Here are some of the differences between the two styles of transfer systems.
• Occupies minimal space around the press, as the equipment mostly is positioned inside the press columns;
• An efficient design allows the system to move less of its own mass than does a front- and rear-mount transfer;
• It has bars running only through the die area, which remains wide open and optimizes accessibility when it comes time to perform die maintenance and adjust the transfer fingers.

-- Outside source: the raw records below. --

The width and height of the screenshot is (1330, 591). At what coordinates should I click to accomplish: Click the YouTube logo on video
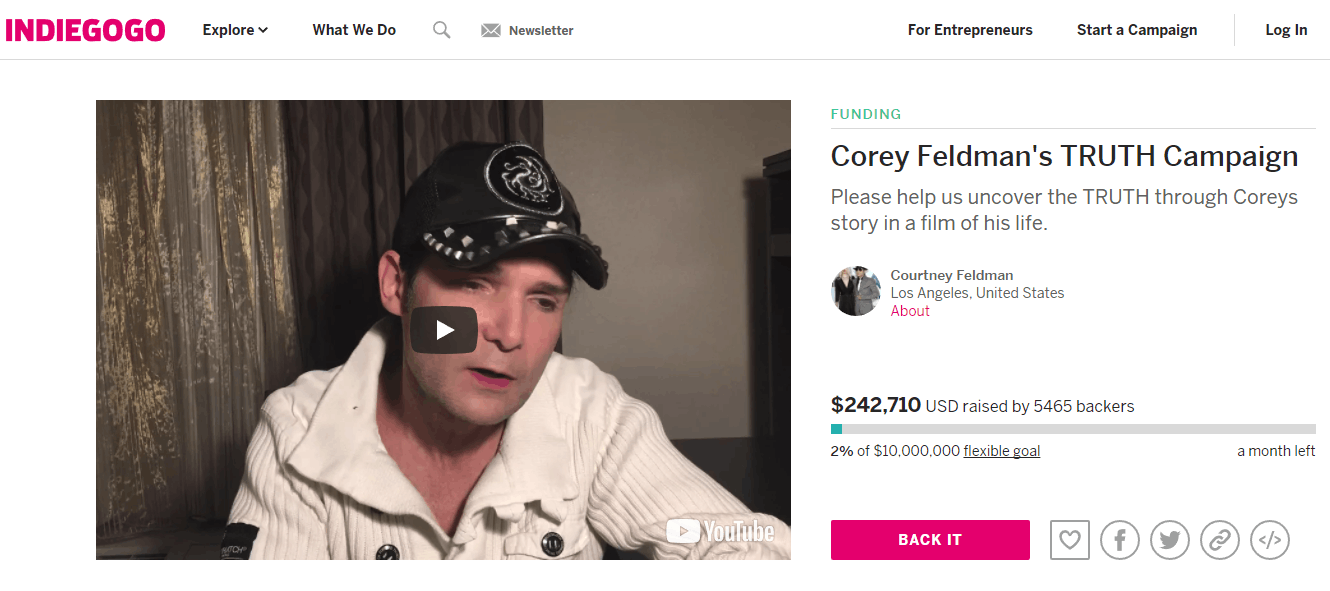tap(720, 531)
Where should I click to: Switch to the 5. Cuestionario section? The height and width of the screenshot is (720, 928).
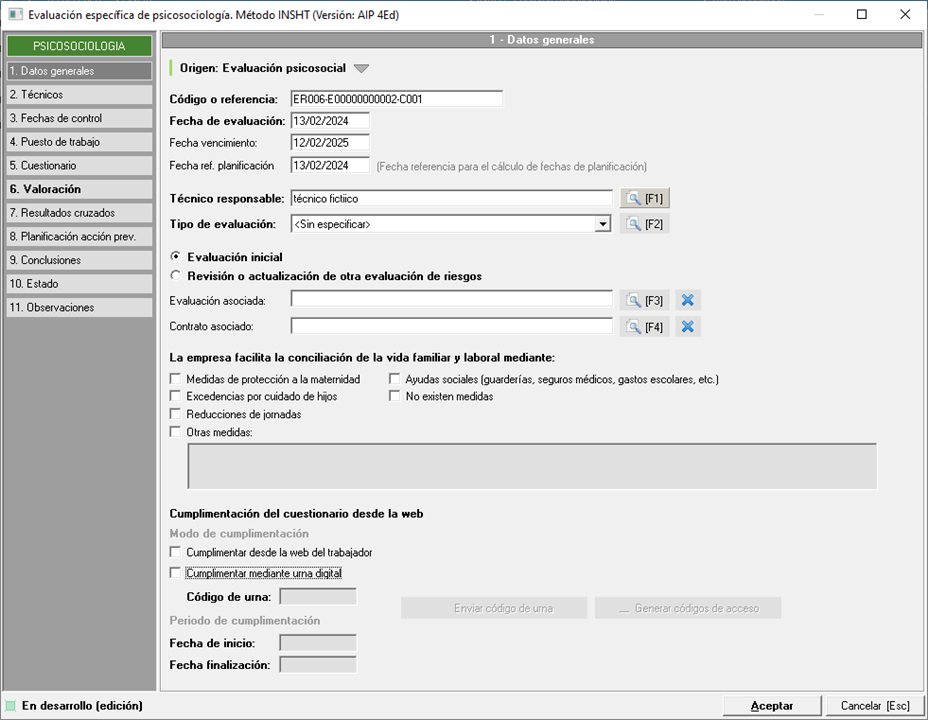click(x=78, y=166)
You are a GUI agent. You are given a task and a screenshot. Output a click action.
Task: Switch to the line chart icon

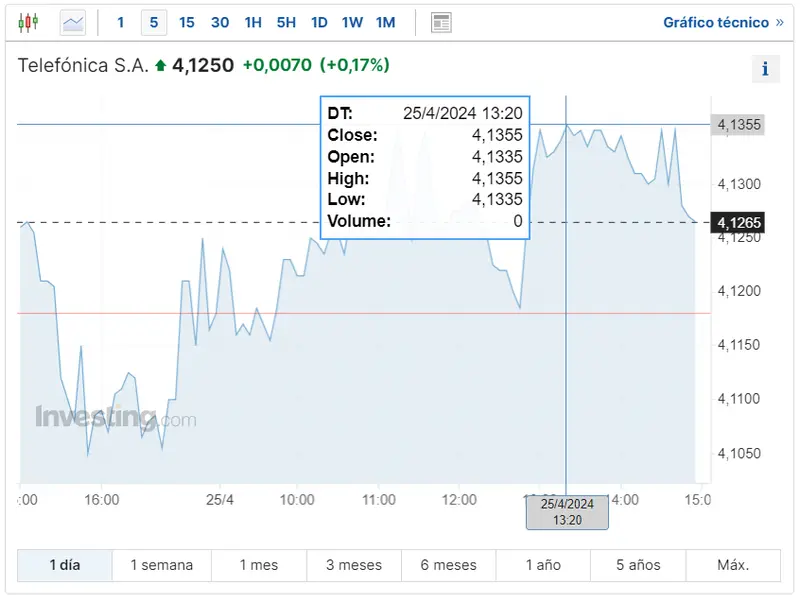(71, 22)
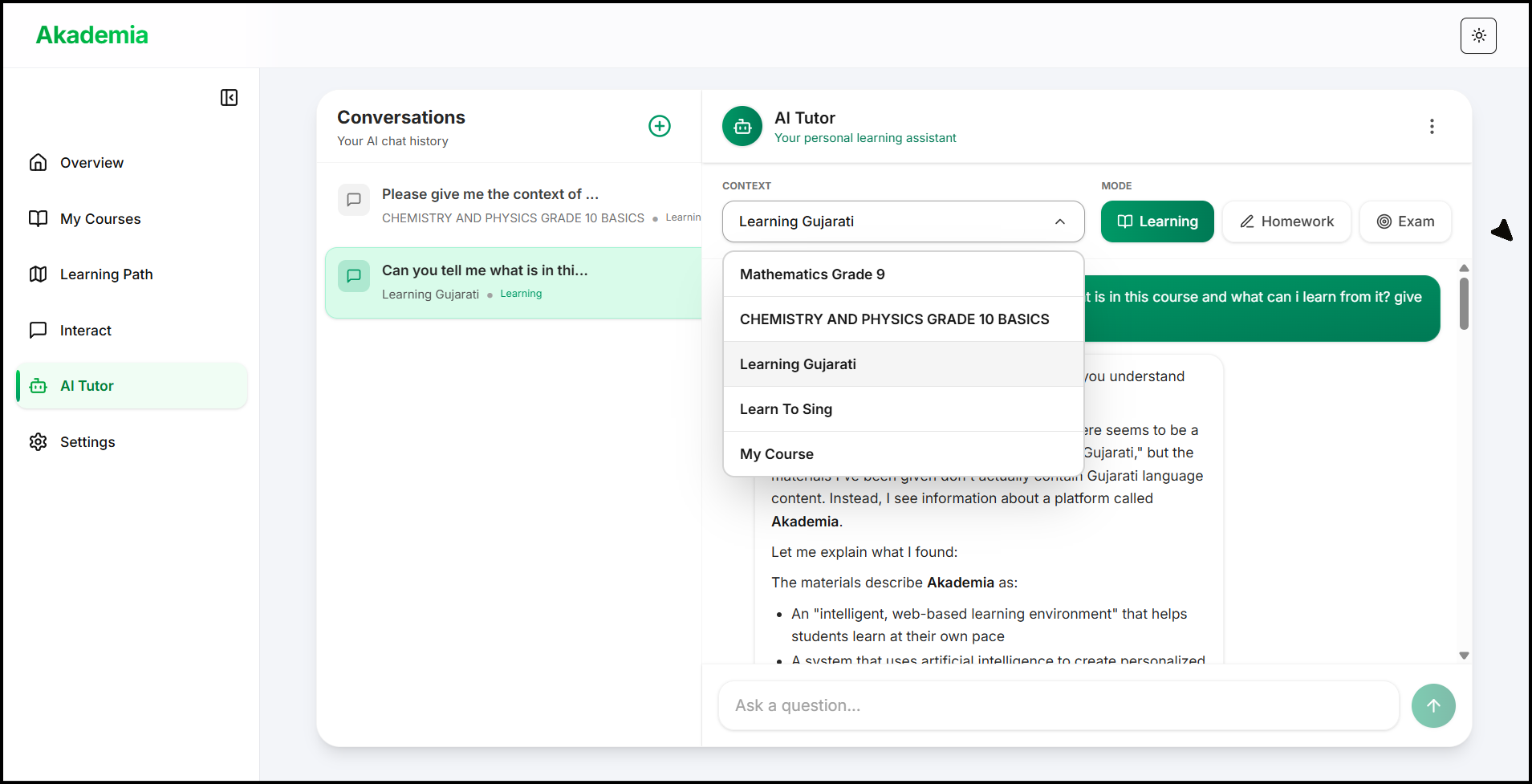Viewport: 1532px width, 784px height.
Task: Switch mode to Learning
Action: point(1156,221)
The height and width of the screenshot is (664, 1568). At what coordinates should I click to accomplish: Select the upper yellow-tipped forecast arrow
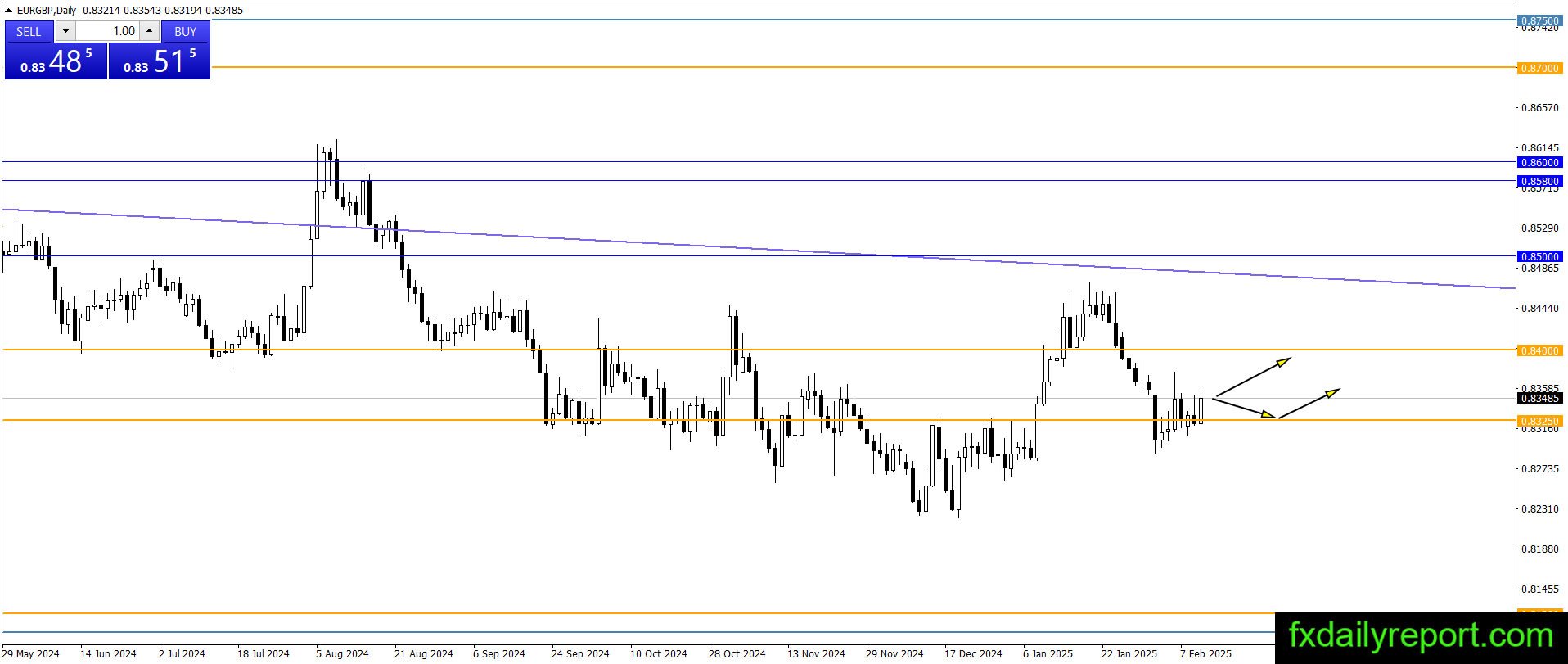[x=1252, y=377]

A common method for mounting end-of-arm tooling is use of a common plate located on the bars—which includes several fixed finger stations—shown here mounted on the inside face of the transfer rail of a front- and rear-mounted
• The small press window restricts part width;
• Less flexibility with respect to the independent motion of the front-to-back rails;
• Often, the press window must be enlarged, which can add cost to a new press;
• Often not well suited to the retrofit market;
• Can be difficult to adapt for take-over transfer work, possibly requiring significant modifications to the tooling and transfer fingers.
Front- and Rear-mount—Advantages
• Mounts on any style of press, including presses lacking windows;
• Fully independent head control—front rail can run a completely different motion profile to the rear rails;
• Typically has a larger range of motion than a window-mount system, with infinite passline adjustment and no restrictions due to window size;
• Can be easily adapted to accept emergency or takeover work, using bars and fingers from other transfer systems;
• Deflection rates tend to be less than with a window system, because the transfer rails are held at points in the center;
• Robust design capabilities allow heavy payloads to run at maximum rates.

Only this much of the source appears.